[CHAPITRE II]
DES ÉLÉMENTS CONSTITUTIFS DE L'ART RUSSE
Il faut tenir compte de la situation faite aux populations de la Russie pour comprendre la nature de ses arts.
L'art russe fut essentiellement religieux, se développa et se propagea avec le sentiment religieux. Mais le sentiment religieux en Russie était et est encore intimement lié à l'amour du pays, du sol. Patriotisme et religion se confondent dans l'esprit du vieux Russe.
Or, cette tendance à confondre deux sentiments qui, pour les Occidentaux, sont distincts, devait avoir sur les expressions de l'art une influence notable.
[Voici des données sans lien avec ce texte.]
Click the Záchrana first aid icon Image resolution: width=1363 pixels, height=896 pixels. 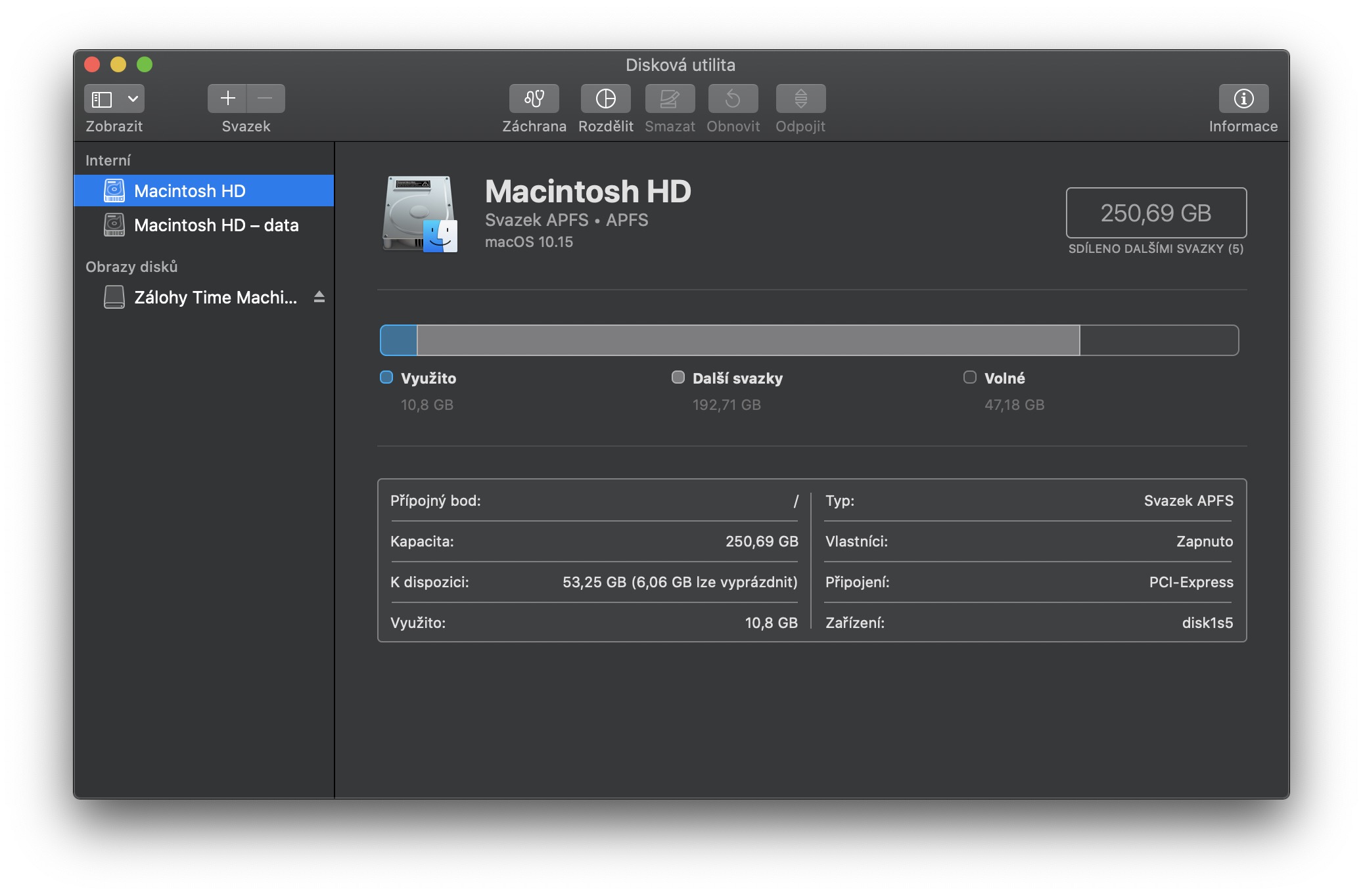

Sur ce vaste territoire russe la population est relativement disséminée. Les relations furent longtemps, à cause des distances à franchir, peu fréquentes; et les grandes villes clairsemées, prétendant à leur autonomie, maintenaient religieusement les traditions qui leur semblaient conserver cette autonomie. Changer quelque chose aux usages établis, aux monuments de la cité, aux objets qu'on avait sous les yeux, c'était détruire un symbole, c'était altérer le souvenir d'un passé glorieux sur lequel chacun tenait à s'appuyer. Des cités telles que Kiew, Novgorod, Vladimir, Rostov, Moscou tenaient essentiellement à leurs vieux monuments, aux objets, aux images qu'ils renfermaient. Tout le luxe d'art s'était concentré dans les édifices religieux, dans les couvents, et, si le temps altérait ces édifices, on tenait, en les réparant, à conserver leur forme première.
Lorsque les moines s'en allaient à travers les forêts et les marais, qui couvrent ces vastes contrées, pour faire pénétrer les lumières du christianisme au milieu des populations rurales demeurées longtemps à l'état sauvage, ils apportaient dans ces nouveaux centres des principes d'art qui demeuraient nécessairement stationnaires.
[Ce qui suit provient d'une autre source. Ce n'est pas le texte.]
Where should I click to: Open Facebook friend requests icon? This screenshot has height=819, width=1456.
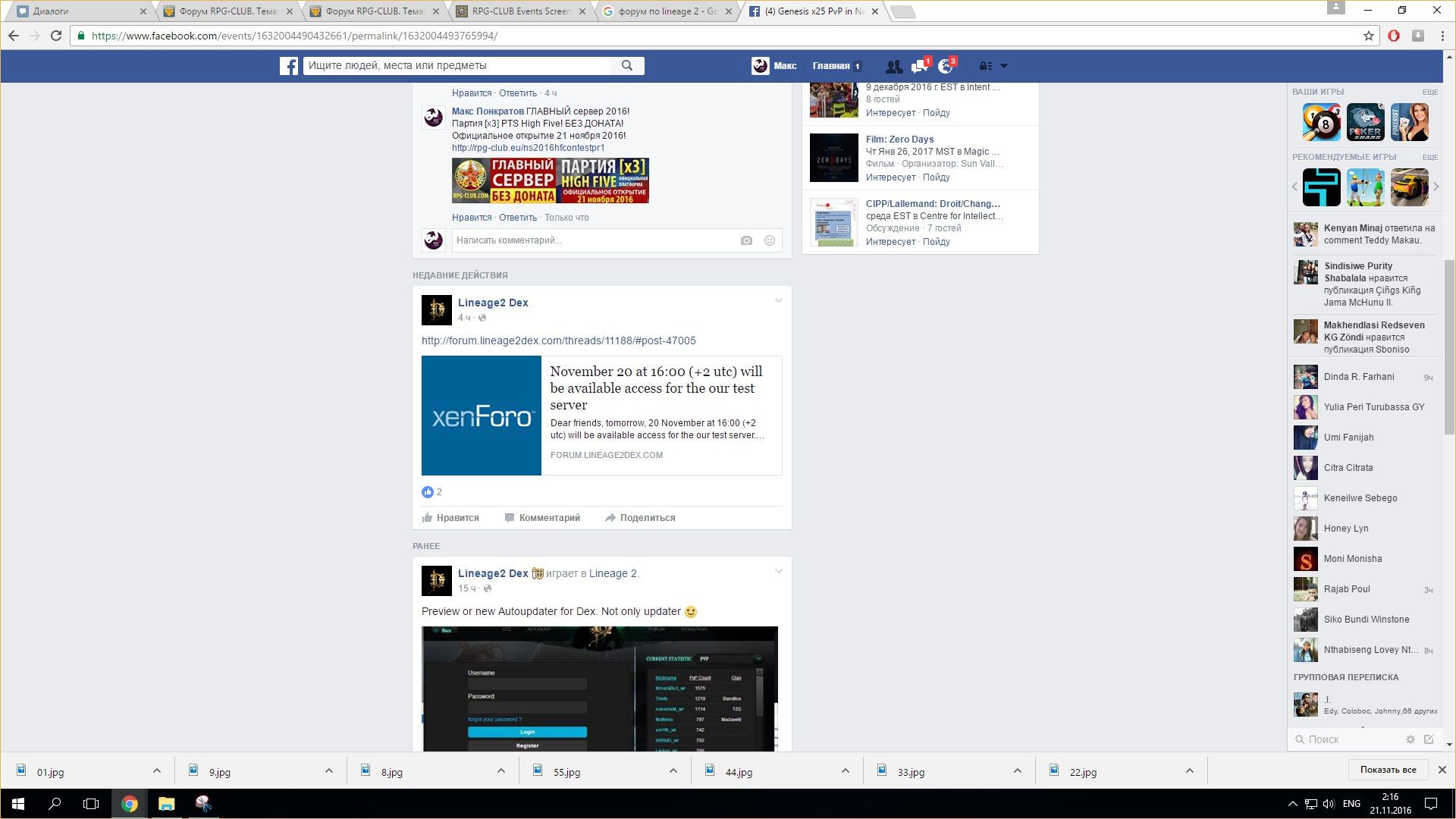[x=894, y=66]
Mais il fallait parler aux yeux de ces populations; aussi l'iconographie sacrée se répandit-elle d'assez bonne heure en Russie. C'était une lecture des textes qu'on offrait à ces esprits grossiers. Et, pour que cette lecture fût toujours compréhensible, il était nécessaire de ne rien changer à la forme des images.
L'archaïsme était ainsi imposé à l'art de la peinture. Le Sauveur, la Vierge, les Apôtres, les Prophètes, les Saints devaient être, individuellement, représentés d'une certaine manière, afin que chacun de ces personnages pût être reconnu et vénéré comme il convenait qu'il le fût. La peinture des images étant une écriture, il fallait qu'elle eût la fixité de l'écriture. C'est ce qui explique comment, en Russie, l'iconographie byzantine, une fois acceptée, se perpétua sans interruption, bien que les autres branches de l'art subissent de notables modifications dans leur forme.